In June 2009 the ‘52group’ gathered from across the Higher Education sector to consider the confluence of education and the digital. The result was a position paper entitled ‘Preparing for the postdigital era’. At the time the paper was largely met with a mixture of scepticism and confusion, a common response being “The digital hasn’t been superseded?”. Despite this, over the intervening years the term has slowly gained traction in educational contexts.
To what extent our original paper influenced the recent proliferation of the term is of course not clear but we see the concept being employed in various locations including last year’s SEDA conference: “Opportunities and challenges for academic development in a post-digital age” and a forthcoming conference hosted by Greenwich university: “Flipping the Institution: Higher Education in the Post Digital Age”. There are also numerous examples of the term casually making its way into strategic rhetoric in and around our institutions.
To mark the shift from Digital to Post-digital thinking members of the original ‘52group’ have each revisited the term to consider its definition and relevance five years on. This is my perspective:
Two weeks ago I tried to convince Oscar (my eight year old son) that he wanted to learn to code. I explained to him that it would allow him to do really cool things, like design his own stuff on a website, or create a database for his coin collection. I didn’t get a ton of feedback from that discussion, I think the floor immediately TURNED TO LAVA. I’m not sure why that happens in my house on a pretty much daily basis. Anyway… a week or so later, in the midst of me trying to get some shovelling done, Oscar looks at me and says “I’m really looking forward to learning to code with you”. Cool right? I thought it was at first…
What I thought i was selling to my son was the ability to be able to do crazy things on the internet. Of course… he’s had a blog since he was four. We’ve done vines, instructional videos, and, a while ago, podcasts. He’s a performer my son… and he not only wants to post things, he wants to know that people have seen them. He wants to say “cool huh?” to everyone who’s seen what he’s posted. Coding was a con job to try and get me to stop shovelling snow out of the driveway and come play with him. This the brother of Posey (six) who has only just come to terms with the fact that the LED screen on the telephone does not contain a moving picture of her GrandMaman.
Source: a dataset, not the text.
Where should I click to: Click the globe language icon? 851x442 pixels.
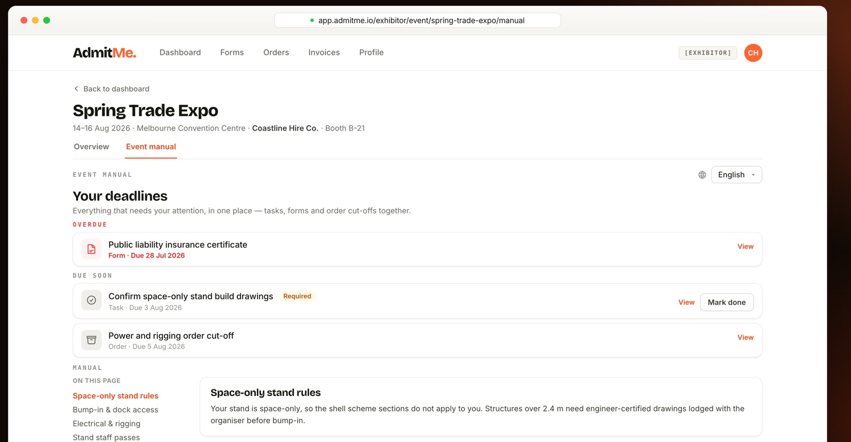(x=702, y=175)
14 years ago, Prensky suggested that we may have a generation of digital natives. That these kids had a relationship to technology, a facility for it, that we digital immigrants couldn’t understand. He may have been right, i think, in a particular way. (EDIT for @donnalanclos: not the ‘facility’ part) When i look at my children and i see them look at what i think of as a ‘digital technology’ they don’t make a distinction. They don’t care if they are talking to GrandPapa on Skype or on the phone… they are talking to GrandPapa. My kids don’t care if they are performing on the stage or on video, they are performing. Sure… they are different, but they aren’t different for ‘digital’ reasons, they are different for human reasons. They can type to Grandpapa over Skype (actually, mostly by sending inappropriate emoticons) which they can’t do on the phone so the phone isn’t as funny. They feel the audience more directly when they are acting on the Confederation Centre stage, but not for as long as they do when they post a video.
Postdigital. That’s what my kids are. It’s a funny expression borrowed from the art world that six of us tried to use to describe how we saw the need to say ‘digital’ disappearing. It mirrors its philosophical mentor ‘postmodern’ in the sense that to be ‘post’ digital is also to deny that the digital should have ever been a foundation that we built on. The digital technologies that were once so complicated to use on the internet have become mostly transparent (though not, importantly, socio-economically transparent). There was an interim space where saying digital might have been necessary… as the weight of effort to do the simplest connecting online was huge. The computer, for better and for worse, if fading into invisibility next to the board marker and the tv screen.
The ability to connect to more people faster certainly changes things, but the change has already happened.
Further reflections on the Post-digital from members of the 52group:
Mark Childs: http://markchilds.org/2015/02/04/post-digitalism-an-evolutionary-perspective/
Richard Hall: http://www.richard-hall.org/2015/02/06/reflections-on-the-post-digital
Lawrie Phipps: http://lawrie.jiscinvolve.org/wp/2015/02/04/pd_review/
David White: http://daveowhite.com/post-digital-revisited/
Interesting. I think when something new comes along that takes our attention to do it—like being digital or being modern—then we have to foreground it and name it. You did that with MOOCs, but after it no longer demands our attention to do it, then we become confused about what to do with the name that no longer needs to be used because everyone just does it. We are talking to Grandpa—sometimes f2f, sometimes on the phone, sometimes Skype—but mostly we are just talking to Grandpa. That core activity returns to the foreground, and the medium resolves into the background noise.
So are we post-MOOC, just taking courses—sometimes f2f, sometimes hybrid, sometimes on the Net—but mostly just pursuing a course and a practice? Seems so.